(Bloomberg) -- Yvette Alta Raphael radiates vitality and she isn’t old. But she grapples with brittle bones, aching knees and a vertigo so severe she’s had to stop driving for fear of causing an accident.

The 49-year-old entrepreneur is part of a generation of South Africans who have lived with HIV for decades and are now the first to grow old with the virus after revolutionary drugs turned a death sentence into a chronic ailment. 

As they age, the cost of care is snowballing and millions are wondering what’s in store for them after critical elections left the country in political flux, with key differences over how to shore up a health-care system already wrestling with the world’s largest HIV epidemic. 

Raphael, who owns a vibrant clothing store in Thembisa, a township bordering Johannesburg, remembers thinking when she first found out she had HIV that a lifetime on treatment probably meant five years at best. It’s now been more than 24 years, during which she got married, had two children and fulfilled her dream of opening her own shop.

“My biggest fear now is living for many years with the compounded ailments of aging,” Raphael said in an interview. “The government doesn’t care. They are like, ‘We saved you to be a burden on us again?’”

The potential costs are staggering for a nation that already spends as much as 9% of its gross domestic product to fund a part-private part-public health care system, with outlays per person well above those of any other country in sub-Saharan Africa. 

In last month’s elections, the African National Congress ceded its parliamentary majority for the first time since it first took power under Nelson Mandela in 1994. Without an outright winner, the ANC must decide whether to form a coalition, but some of the biggest potential partners have starkly different views on a range of issues including its proposals to create a state fund to cover the health costs of all South Africans.

The longer government takes to address the needs of those aging prematurely with HIV, the bigger the financial drain in a country where 7.8 million people, or almost 13% of the population, live with the virus.

“Figuring out how to treat HIV and aging is complicated,” says Francois Venter, a professor of medicine at Johannesburg’s University of the Witwatersrand, yet he pointed to some first steps, like alleviating inflammation and risks such as cardiovascular disease.

A woman around Raphael’s age who visits a clinic to get her antiretroviral medication should, for instance, be assessed for potential heart conditions as well as screened for various kinds of cancer. 

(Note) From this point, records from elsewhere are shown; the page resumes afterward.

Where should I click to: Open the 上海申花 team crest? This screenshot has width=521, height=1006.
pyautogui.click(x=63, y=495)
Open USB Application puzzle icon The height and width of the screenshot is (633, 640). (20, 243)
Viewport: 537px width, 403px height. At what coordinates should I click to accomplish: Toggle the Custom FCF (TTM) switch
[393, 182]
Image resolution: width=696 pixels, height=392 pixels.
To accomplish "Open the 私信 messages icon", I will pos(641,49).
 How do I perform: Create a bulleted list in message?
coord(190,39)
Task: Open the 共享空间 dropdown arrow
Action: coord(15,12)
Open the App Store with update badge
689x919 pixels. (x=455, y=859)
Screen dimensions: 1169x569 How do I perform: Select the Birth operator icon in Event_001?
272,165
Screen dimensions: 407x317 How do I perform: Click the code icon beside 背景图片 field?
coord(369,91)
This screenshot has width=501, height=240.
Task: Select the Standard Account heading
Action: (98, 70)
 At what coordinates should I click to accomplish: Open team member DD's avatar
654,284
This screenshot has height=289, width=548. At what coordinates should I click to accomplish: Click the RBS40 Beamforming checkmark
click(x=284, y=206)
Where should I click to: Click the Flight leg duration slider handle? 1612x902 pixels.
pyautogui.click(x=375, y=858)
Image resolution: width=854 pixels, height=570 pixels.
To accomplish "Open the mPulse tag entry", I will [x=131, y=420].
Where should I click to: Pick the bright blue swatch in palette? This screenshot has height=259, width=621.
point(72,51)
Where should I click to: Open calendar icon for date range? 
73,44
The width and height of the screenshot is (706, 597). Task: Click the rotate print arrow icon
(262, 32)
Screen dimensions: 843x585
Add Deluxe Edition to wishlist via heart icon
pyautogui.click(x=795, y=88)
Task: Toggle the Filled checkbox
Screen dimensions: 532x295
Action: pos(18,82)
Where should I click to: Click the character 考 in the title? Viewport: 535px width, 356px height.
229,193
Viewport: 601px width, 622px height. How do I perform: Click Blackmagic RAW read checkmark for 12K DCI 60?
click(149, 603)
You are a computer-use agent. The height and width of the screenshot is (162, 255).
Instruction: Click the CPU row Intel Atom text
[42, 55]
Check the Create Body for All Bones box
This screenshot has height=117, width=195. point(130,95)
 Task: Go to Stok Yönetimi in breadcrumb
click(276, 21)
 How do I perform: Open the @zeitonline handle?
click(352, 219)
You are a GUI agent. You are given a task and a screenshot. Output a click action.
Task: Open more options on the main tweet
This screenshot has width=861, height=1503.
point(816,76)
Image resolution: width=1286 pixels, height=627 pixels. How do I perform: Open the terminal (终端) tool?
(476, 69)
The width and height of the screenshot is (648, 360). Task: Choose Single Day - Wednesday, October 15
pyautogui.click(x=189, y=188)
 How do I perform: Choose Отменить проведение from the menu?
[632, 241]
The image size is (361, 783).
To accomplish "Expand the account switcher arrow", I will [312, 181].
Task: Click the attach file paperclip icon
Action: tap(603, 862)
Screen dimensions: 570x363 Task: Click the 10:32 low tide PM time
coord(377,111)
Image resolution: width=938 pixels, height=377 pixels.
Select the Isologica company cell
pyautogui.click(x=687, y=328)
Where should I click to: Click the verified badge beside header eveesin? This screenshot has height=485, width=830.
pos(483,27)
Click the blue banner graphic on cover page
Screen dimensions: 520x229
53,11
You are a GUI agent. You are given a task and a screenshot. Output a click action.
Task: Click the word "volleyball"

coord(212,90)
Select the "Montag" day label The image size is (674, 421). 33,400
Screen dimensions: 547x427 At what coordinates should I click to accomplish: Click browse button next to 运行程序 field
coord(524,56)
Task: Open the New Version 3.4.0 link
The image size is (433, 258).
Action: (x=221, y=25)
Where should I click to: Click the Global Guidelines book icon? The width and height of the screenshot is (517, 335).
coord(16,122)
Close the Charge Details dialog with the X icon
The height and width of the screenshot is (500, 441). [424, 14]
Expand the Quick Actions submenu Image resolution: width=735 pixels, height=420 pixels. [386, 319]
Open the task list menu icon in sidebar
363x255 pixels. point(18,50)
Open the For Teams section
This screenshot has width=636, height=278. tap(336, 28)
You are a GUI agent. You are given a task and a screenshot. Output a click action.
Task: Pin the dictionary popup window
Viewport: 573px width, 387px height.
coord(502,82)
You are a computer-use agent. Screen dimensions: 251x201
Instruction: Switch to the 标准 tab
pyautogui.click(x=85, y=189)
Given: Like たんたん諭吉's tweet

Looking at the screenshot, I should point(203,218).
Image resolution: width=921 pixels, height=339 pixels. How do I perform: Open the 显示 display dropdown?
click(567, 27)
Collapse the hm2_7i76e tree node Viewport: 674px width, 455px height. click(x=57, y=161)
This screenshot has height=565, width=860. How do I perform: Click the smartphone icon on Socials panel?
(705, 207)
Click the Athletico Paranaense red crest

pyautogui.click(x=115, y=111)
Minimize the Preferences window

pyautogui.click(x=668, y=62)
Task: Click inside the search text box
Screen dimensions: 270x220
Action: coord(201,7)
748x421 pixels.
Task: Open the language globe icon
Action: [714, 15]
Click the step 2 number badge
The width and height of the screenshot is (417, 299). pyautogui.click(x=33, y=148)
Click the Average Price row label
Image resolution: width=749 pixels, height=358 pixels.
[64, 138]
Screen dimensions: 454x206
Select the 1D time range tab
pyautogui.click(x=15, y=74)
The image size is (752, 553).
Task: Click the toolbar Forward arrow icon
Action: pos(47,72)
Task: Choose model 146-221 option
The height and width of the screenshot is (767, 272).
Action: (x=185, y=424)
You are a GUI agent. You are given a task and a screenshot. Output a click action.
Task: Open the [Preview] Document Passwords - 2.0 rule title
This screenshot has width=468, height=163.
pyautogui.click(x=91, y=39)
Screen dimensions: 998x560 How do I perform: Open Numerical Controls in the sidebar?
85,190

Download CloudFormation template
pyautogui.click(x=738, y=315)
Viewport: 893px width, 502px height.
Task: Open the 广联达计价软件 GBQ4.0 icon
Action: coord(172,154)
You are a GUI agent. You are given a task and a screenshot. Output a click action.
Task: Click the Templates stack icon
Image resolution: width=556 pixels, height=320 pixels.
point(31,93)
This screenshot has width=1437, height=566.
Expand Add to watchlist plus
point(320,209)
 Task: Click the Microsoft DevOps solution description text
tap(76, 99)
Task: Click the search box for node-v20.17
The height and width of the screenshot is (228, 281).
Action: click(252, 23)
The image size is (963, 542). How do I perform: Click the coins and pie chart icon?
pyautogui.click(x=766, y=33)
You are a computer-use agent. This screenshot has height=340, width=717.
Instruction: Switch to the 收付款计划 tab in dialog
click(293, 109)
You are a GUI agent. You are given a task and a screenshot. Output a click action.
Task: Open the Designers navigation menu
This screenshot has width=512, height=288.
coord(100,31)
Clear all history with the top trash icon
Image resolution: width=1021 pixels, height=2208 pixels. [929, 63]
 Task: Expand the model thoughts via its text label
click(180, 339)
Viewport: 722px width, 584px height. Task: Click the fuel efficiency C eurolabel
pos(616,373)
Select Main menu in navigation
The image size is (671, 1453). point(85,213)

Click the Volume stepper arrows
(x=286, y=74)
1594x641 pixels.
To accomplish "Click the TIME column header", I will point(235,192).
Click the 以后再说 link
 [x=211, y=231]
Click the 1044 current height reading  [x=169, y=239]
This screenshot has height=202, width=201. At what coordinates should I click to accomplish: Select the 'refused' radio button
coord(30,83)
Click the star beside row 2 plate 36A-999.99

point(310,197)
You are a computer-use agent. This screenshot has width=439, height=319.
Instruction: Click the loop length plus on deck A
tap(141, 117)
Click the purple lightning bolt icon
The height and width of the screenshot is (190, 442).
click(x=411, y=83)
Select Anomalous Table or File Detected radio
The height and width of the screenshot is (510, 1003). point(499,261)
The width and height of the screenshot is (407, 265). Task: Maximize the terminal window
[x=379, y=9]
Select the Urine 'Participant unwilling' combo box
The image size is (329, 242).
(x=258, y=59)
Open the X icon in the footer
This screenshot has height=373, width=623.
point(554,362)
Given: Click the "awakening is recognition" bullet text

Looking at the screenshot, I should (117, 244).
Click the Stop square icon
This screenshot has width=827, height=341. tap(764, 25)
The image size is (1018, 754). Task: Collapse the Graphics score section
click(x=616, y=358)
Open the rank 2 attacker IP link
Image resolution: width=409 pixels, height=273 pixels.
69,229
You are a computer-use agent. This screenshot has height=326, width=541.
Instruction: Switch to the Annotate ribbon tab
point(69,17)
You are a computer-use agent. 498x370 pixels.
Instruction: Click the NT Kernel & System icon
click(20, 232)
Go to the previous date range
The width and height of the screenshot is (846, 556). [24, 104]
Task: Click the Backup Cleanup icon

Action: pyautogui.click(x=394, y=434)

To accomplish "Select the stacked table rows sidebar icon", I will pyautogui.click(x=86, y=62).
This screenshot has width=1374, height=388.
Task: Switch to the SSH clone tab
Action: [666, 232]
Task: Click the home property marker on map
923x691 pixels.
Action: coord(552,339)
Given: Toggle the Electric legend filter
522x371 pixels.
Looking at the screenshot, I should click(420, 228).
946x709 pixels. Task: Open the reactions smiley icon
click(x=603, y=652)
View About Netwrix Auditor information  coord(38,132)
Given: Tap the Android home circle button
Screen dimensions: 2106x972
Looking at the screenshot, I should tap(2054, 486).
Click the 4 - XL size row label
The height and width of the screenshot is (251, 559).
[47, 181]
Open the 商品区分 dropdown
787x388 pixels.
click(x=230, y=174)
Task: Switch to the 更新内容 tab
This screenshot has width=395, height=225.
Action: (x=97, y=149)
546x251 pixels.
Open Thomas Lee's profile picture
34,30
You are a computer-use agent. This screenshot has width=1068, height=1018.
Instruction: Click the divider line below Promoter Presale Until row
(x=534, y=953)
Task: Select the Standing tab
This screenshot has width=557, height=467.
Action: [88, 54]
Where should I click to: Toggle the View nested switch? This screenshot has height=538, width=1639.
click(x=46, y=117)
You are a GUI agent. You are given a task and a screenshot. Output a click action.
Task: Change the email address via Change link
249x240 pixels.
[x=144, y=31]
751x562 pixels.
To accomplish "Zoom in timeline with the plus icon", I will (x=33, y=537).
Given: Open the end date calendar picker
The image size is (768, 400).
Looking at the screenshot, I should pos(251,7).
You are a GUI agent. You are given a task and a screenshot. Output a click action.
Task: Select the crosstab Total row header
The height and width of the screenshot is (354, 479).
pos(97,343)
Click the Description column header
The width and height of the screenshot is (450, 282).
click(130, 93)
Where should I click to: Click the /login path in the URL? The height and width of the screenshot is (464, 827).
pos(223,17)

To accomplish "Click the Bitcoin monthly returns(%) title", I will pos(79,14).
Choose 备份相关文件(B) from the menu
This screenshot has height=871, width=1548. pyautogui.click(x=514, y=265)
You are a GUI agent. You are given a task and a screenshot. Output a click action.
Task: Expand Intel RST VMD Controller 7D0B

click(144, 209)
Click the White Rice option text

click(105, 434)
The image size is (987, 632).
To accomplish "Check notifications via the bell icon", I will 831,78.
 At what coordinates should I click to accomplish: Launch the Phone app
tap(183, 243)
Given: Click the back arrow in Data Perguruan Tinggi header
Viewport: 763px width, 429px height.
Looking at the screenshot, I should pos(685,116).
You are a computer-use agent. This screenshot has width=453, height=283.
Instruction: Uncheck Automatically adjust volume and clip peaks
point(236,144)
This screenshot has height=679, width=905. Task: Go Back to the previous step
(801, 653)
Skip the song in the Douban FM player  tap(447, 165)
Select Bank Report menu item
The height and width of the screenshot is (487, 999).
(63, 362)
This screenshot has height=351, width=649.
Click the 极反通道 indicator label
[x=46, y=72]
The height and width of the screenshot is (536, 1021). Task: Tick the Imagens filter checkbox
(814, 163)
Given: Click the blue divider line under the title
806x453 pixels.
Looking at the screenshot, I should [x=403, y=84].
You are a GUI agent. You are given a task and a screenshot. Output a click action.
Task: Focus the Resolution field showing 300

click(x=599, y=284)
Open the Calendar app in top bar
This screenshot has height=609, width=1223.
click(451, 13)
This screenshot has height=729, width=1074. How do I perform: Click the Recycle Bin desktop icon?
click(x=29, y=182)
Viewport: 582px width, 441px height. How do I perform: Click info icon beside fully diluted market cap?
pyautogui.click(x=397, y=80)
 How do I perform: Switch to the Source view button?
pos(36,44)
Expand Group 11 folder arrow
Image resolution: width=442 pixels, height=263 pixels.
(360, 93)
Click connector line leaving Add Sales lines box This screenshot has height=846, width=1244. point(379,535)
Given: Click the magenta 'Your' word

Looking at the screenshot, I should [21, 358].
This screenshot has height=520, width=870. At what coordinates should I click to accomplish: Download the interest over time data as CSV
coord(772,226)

“It is becoming important that primary health-care clinics where HIV is also treated has the awareness that somebody who’s aging might have other health issues,”  says Linda-Gail Bekker, chief executive officer of the Desmond Tutu Health Foundation in Cape Town. She also recommends monitoring people’s balance and hand-grip strength, which can indicate early aging.

South Africa spends about $1.8 billion a year to treat people with HIV and AIDS, according to UNAIDS. The program estimates that 15% of all government expenditures are for health, compared with 3.5% in India, the country with the second highest number of HIV cases.

That’s not nearly enough, according to Bekker. But estimating exactly how much funding is needed is difficult. The World Health Organization “is just beginning to grapple with this,” she says. The Geneva-based agency declined to give an estimated amount, saying by email that it “is exploring interventions targeting the geriatric population.”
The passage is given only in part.